Yet of all the prophets, only Elijah did not die. He was taken up to heaven by a whirlwind which is archetypical of Christ being taking upon to heaven on his ascension. And according to Jewish tradition, Elijah is their most beloved prophet and is expected to come back to earth again as a harbinger for the Christ’s coming. Why is Elijah so beloved? It is Elijah is so like us. We are also imperfect people. We are complicated. We are capable of great feats of human kindness, but we are also responsible for some of the most despicable feats that one human can do another. We are both light and darkness. Our hearts may be full of love and compassion yet there is darkness inside of us; darkness, if left unchecked, will consume us. We long for perfection and building a utopia but often end up building a hell either in our mind or out of our environment. In other words, we are imperfect.
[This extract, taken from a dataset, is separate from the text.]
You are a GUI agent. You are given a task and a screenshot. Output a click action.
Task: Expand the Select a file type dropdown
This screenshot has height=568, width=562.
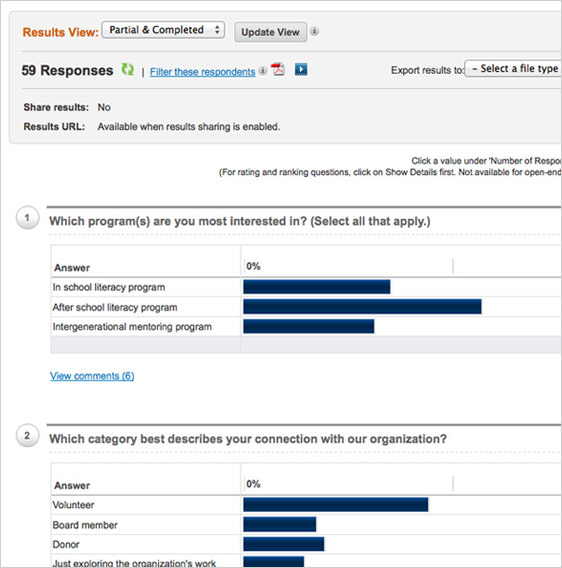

Yet God seems to like imperfect people. Jesus love to dine with sinners and tax collectors to the consternation of pious law-abiding citizens and members of the religious establishment. He takes delight in bursting the bubble of self-righteous perfect people. Jesus realizes that imperfect people are the sick. And only the sick needs a doctor. So Jesus spent a lot of time in his three years ministry breaking down people, which think they are perfect to their basic state of imperfection. Awareness of our imperfections is the first step towards spiritual growth – a process of becoming perfect in Christ.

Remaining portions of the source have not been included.